Merck investors to appeal of Vioxx lawsuit ruling
Last Updated: 2007-04-16 13:00:08 -0400 (Reuters Health)
NEW YORK (Reuters) - Merck & Co. Inc. investors who sued over the company's disclosures about its withdrawn painkiller, Vioxx, plan to appeal a U.S. judge's ruling dismissing the case, an attorney for the shareholders said on Friday.
The securities class-action lawsuit was thrown out on Thursday by U.S. District Judge Stanley Chesler in New Jersey, who said the case was brought too late under the statute of limitations.
"We can and will be appealing the decision of the district court," said Sean Coffey, one of the lead attorneys for the shareholders.
Coffey, a partner at law firm Bernstein Litowitz Berger & Grossmann LLP in New York, said the plaintiffs plan to file an appeal with the U.S. Court of Appeals for the Third Circuit asking for the case to be reinstated.

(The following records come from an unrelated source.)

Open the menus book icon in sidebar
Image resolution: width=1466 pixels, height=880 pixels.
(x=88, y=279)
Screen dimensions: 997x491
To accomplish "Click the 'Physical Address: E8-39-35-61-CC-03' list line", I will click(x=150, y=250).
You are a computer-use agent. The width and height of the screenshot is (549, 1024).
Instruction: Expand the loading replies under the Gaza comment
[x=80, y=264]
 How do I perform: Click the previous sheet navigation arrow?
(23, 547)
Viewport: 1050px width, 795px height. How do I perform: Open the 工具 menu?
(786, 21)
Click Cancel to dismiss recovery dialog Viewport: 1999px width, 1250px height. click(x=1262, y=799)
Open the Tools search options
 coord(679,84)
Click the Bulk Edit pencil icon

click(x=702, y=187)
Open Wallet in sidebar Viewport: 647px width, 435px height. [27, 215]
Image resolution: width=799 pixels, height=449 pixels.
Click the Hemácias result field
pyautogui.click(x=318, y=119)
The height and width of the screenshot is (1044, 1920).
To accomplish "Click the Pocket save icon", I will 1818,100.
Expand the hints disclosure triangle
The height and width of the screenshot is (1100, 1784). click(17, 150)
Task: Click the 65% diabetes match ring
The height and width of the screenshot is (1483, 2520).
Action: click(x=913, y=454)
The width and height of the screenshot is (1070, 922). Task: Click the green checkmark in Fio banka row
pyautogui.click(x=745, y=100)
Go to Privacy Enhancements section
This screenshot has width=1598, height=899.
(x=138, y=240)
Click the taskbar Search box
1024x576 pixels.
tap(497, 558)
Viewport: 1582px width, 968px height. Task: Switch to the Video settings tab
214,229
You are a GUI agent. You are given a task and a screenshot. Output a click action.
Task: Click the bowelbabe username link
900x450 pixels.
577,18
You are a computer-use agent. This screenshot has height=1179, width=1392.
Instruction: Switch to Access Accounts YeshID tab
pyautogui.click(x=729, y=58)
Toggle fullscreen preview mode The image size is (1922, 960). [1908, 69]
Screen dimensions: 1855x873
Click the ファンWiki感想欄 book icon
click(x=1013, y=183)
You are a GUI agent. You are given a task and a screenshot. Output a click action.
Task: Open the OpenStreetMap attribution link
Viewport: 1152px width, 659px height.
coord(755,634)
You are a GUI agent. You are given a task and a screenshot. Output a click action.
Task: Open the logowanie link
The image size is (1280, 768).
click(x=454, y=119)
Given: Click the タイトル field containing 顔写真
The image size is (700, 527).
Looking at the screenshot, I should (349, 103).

"We will ask the Third Circuit to give us the opportunity to have our day in court," he said.
The lawsuit contended that Merck misrepresented the safety profile of Vioxx, which was taken off the market in September 2004 after being linked to heart risk, and that shareholders were harmed by the company's conduct.
In his ruling, Judge Chesler said the earliest securities fraud complaint against Merck related to the Vioxx withdrawal was filed on Nov. 6, 2003, while the drug maker had warned of the potential safety issues by early October 2001.
Given that the U.S. Food and Drug Administration had published a warning letter on Vioxx in September 2001, "the court finds that it is clear that storm warnings of fraud existed more than two years before this complaint was filed," the judge wrote.